Another day, another set of record-breaking numbers from this stupid virus. The province is reporting 182 new COVID-19 infections today—155 in the Nova Scotia Health Authority’s Central zone, 16 in the Eastern zone, seven in Northern and four Western—the highest single-day total ever among Atlantic Canadian provinces.

Thursday, May 6, 2021

New cases
182

New recoveries
76

Active cases
1,309

Days in a row with cases
38

Total cases in Nova Scotia during pandemic
3,364

Halifax’s lockdown
14 days

Nova Scotia’s lockdown
9 days

“Two of the cases in Central Zone involve a staff member and resident of the Clarmar Residential Care Facility, a residential care home in Dartmouth,” says the provincial report. “This is the third staff member and third resident at the facility to test positive.”

| Complete the following |
(1) Translate this sentence from the Nova Scotia COVID-19 update into Spanish: "This is the third staff member and third resident at the facility to test positive."
(2) Write a continuation of the Nova Scotia COVID-19 update, picking up after its last sentence.

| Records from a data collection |

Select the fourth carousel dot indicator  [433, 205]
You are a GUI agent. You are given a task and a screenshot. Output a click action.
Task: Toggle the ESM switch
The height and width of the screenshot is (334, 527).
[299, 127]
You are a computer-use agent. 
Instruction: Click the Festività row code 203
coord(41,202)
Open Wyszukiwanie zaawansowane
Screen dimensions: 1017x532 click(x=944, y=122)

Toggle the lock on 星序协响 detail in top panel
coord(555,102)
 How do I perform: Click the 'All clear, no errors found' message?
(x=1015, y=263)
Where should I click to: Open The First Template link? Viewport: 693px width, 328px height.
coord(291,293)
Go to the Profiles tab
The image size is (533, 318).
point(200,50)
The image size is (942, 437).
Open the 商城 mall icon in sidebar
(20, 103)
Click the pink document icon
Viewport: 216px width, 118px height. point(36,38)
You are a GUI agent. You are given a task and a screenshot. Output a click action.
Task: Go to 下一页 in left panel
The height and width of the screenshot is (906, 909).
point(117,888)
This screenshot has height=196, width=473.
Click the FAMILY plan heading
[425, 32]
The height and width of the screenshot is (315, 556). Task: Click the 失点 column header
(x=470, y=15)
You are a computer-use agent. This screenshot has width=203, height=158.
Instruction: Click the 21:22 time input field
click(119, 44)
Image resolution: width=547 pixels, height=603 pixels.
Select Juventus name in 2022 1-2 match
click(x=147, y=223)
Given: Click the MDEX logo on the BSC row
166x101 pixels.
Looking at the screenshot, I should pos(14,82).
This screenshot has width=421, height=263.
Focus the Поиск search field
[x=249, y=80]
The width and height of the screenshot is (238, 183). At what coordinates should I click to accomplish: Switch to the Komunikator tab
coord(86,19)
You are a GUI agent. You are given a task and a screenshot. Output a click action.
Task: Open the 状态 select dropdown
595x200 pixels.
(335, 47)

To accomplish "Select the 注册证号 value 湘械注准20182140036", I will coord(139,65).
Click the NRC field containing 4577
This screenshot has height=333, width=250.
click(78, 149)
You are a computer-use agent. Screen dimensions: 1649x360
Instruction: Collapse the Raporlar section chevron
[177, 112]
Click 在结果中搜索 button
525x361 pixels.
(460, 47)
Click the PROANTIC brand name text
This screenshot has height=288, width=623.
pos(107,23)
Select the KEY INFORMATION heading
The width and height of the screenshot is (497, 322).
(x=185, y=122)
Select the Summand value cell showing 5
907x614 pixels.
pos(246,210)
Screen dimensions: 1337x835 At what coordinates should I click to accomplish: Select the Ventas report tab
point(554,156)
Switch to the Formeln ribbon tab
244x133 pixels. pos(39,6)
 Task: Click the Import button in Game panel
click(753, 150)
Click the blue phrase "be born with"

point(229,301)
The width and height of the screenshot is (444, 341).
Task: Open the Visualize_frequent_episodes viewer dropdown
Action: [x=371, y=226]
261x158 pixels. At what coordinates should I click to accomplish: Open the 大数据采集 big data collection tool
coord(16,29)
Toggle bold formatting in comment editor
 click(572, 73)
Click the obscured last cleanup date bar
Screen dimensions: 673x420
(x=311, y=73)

| Answers below |
(1) Este es el tercer miembro del personal y el tercer residente del centro que dan positivo.

(2)
In the world of long-term care, Nova Scotia makes a distinction between nursing homes and residential care. On Monday, in response to Coast questions about those first two resident cases at Clarmar, the department of health and wellness emailed: “Residents in nursing homes have received both the first and second dose of vaccination. Second dose clinics will be completed for residents in residential care facilities in May.” Clarmar provides residential care, so its residents could be waiting until the end of the month for their second dose. We asked the province if today’s infected Clarmar resident had zero, one or two doses of vaccine, but haven’t received an answer yet.

In a piece of positive news, 76 people with COVID recovered since yesterday’s report, the second-most daily recoveries in Nova Scotia’s pandemic (during the first wave there were 97 recoveries on May 12, 2021). Those recoveries are outweighed by the new cases, however, so the active caseload increases to 1,309 active cases—a new record high. This is the 20th straight day the caseload has risen, tying the record 20-day streak the virus set in the earliest days of its arrival in Nova Scotia, from the first known infections reported March 15, 2020 until it reached 186 active cases April 3.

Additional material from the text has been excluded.